So let's take your main concern of whether or not the FDA can approve "two small trials (N= 25 and N= 33/36) that only ran for short times (AVATAR was high dose for only 7 weeks). Can they approve a drug that has been tested over 7 weeks?"
According to the FDA guidelines for Drug Development for Rare Diseases:
"The purpose of this guidance is to assist sponsors of drug and biological products for the treatment or prevention of rare diseases in conducting more efficient and successful drug development programs. Although the statutory requirements for marketing approval for drugs to treat rare and common diseases are the same and issues discussed in this guidance are encountered in other drug development programs, these issues are frequently more difficult to address in the context of a rare disease for which there is often limited medical and scientific knowledge, natural history data, and drug development experience."
"This draft guidance, when finalized, will represent the current thinking of the Food and Drug Administration (FDA or Agency) on this topic."
I provided the link above so that you can read their full "thinking" on this subject.
Clearly, the FDA recognizes that drug development for rare diseases is a very gray area that requires an open mind.
Therefore, their decision is not going to be made on a set of preconceived metrics that have been established from a larger n.
The FDA also states that the statutory requirements of safety and efficacy will be applied...but with flexibility.
Quote: "To A Degree, Flexibility Is Part of FDA Regulation Paradigm (21 CFR 314 (APPLICATIONS FOR FDA APPROVAL TO MARKET A NEW DRUG)
Regulations allow for flexibility and judgment in applying the standards, and the FDA has a solid record of appropriately applying regulatory flexibility.
Flexibility
“While the statutory standards apply to all drugs… the many kinds of drugs… and wide range of uses for those drugs demand flexibility in applying the standards.
Thus FDA is required to exercise its scientific judgment to determine the kind and quantity of data and information an applicant is required to provide for a particular drug to meet the statutory standards.” (21 CFR 314.105 Approval of an Application)
How Much Evidence Is Enough to Obtain FDA Approval?
FDA may consider “data from one adequate and well-controlled clinical investigation and confirmatory evidence” to constitute substantial evidence."
Hopefully, I've established the fact that the FDA is going to be very flexible when Anavex submits data from the two trials (P2 N=25 and P3 N=36...which totals 61 patients).

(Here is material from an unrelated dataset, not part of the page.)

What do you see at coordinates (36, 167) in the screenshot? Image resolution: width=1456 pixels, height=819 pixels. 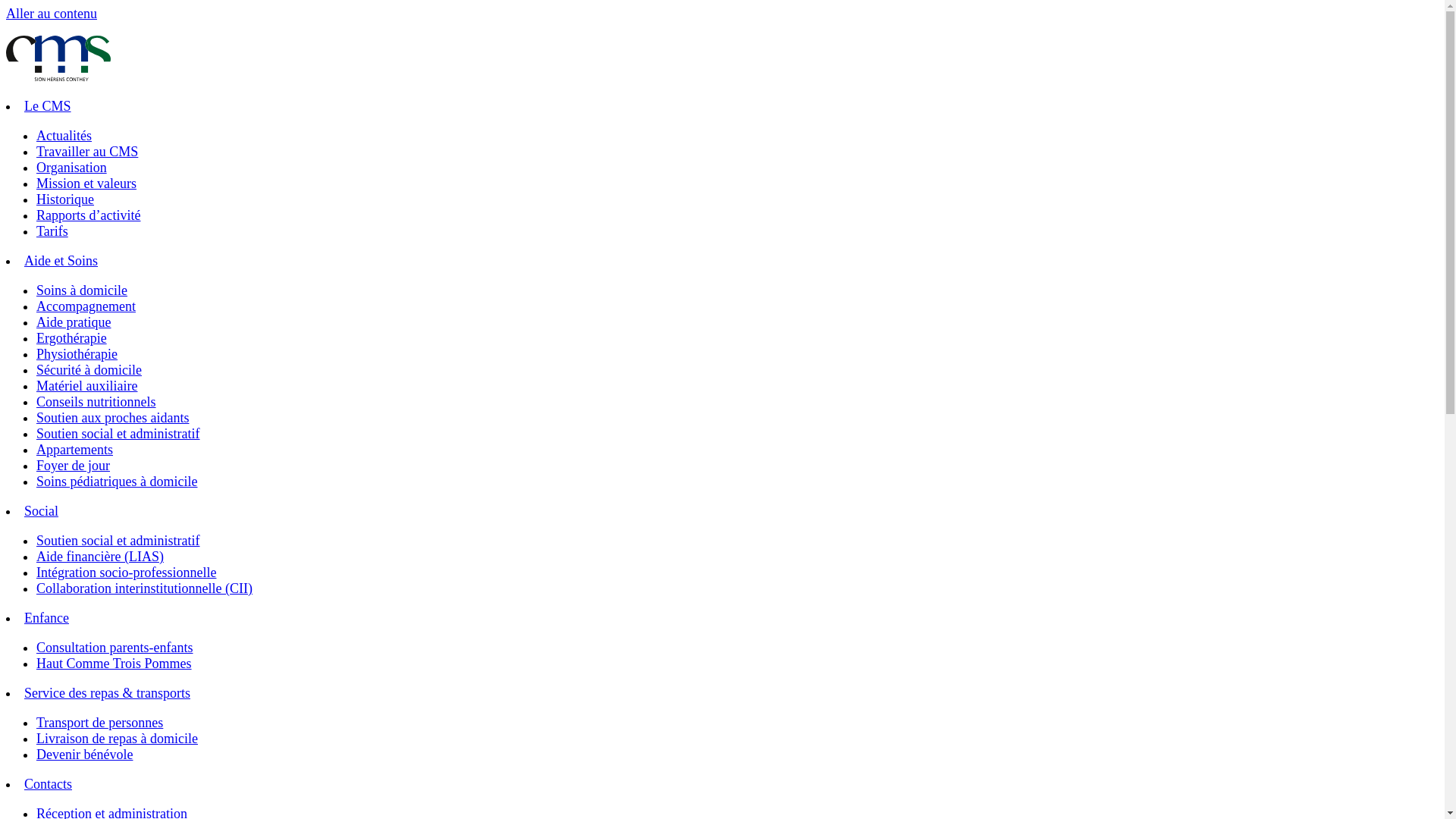 I see `'Organisation'` at bounding box center [36, 167].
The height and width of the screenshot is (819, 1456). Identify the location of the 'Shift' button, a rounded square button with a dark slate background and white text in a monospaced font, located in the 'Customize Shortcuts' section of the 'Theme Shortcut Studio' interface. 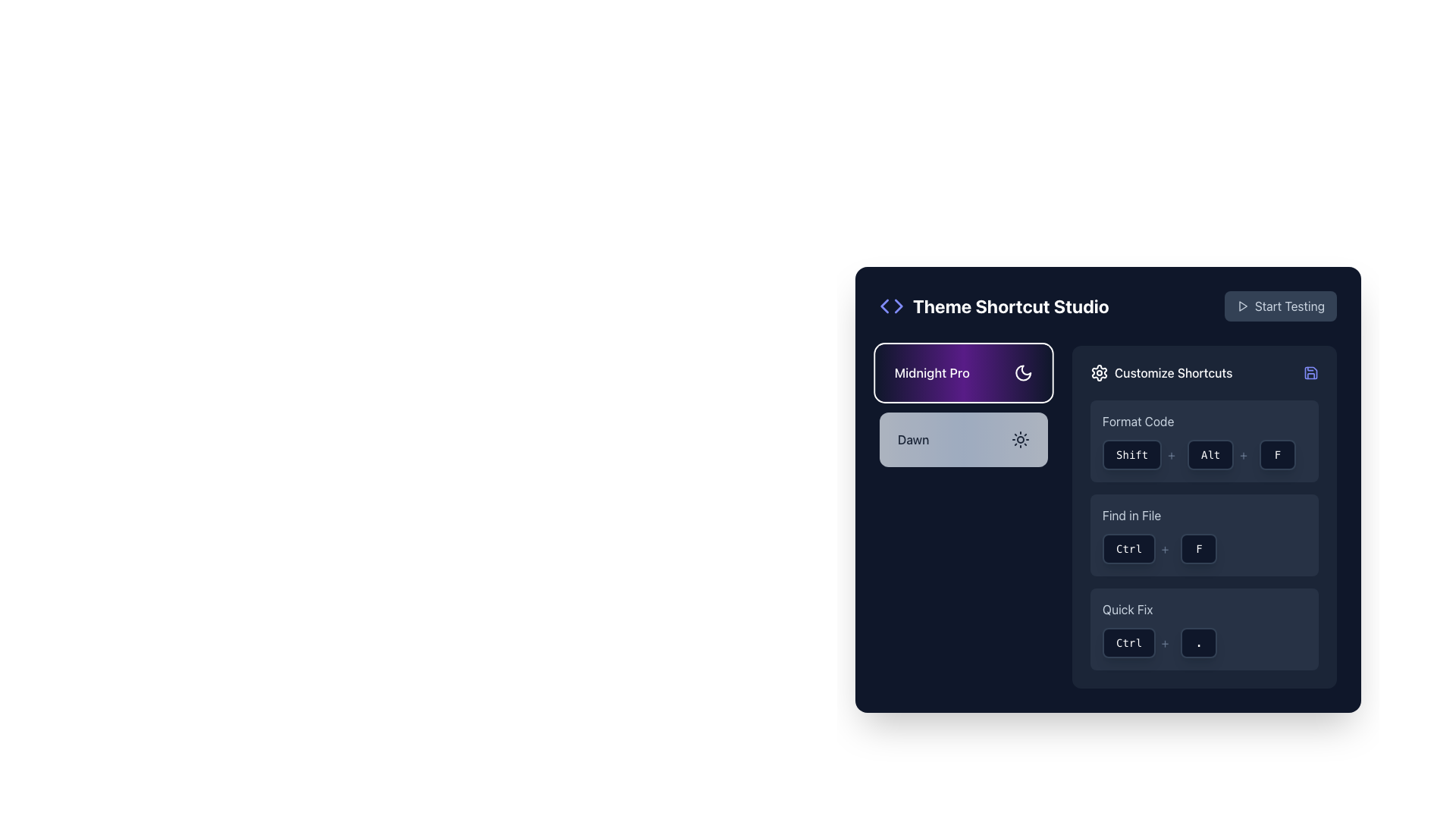
(1131, 454).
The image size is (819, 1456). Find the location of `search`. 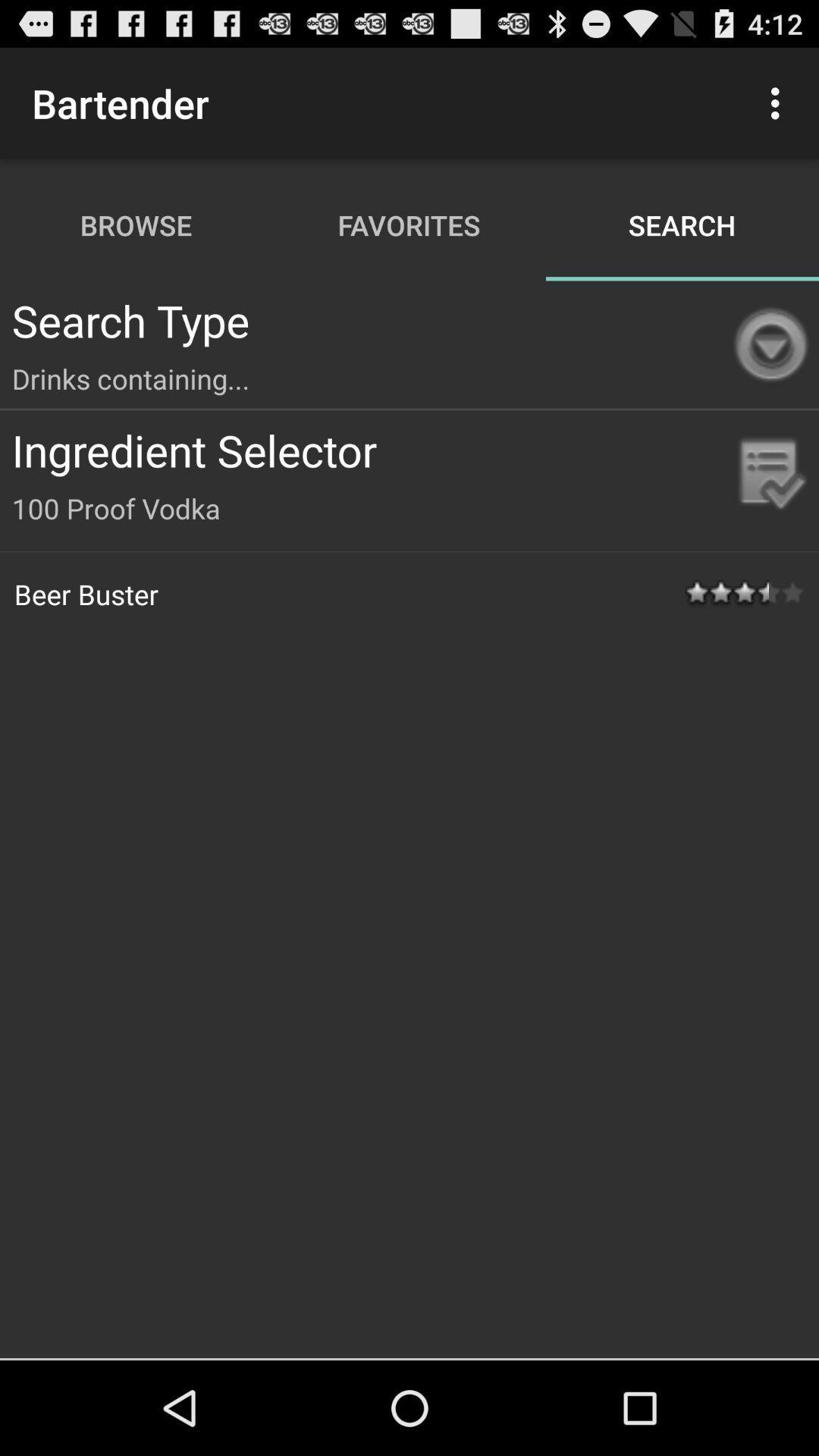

Furthermore, the two trials mentioned above are NOT the only data to prove safety. I'm assuming that Anavex will also submit a safety record that goes back seven years. The safety record is the #1 concern for the FDA before anything else.
Side note: I just noticed that the Doc posted his reservations about the adult Rett approval too. What he doesn't address is the 7-year safety record that Anavex will submit vs. other rare disease drug approvals. Again, safety is the #1 concern for the FDA before any drug is approved. (We got this!)
Lastly, the FDA will be meeting with the International Rett Syndrome Foundation on March 11th to discuss new drug approvals. What are the chances that the Rett Foundation will be promoting (demanding!) Anavex's drug for approval?
"The International Rett Syndrome Foundation and the Rett Syndrome Research Trust are hosting an Externally-Led Patient-Focused Drug Development meeting and invite you to attend. By signing up you will receive the link to a public meeting with the US Food and Drug Administration and other stakeholders including drug developers, where you will be able to share the impact of Rett syndrome on your child and family, your perspective on possible treatments, and how symptom improvements would affect your and your child’s quality of life. The FDA is especially interested in hearing from parents, caregivers, and family members from the United States."
One other note: Does anyone know if Anavex will be applying for drug approval in Australia and England with the same data? If so, that too may have some sway with the FDA as well.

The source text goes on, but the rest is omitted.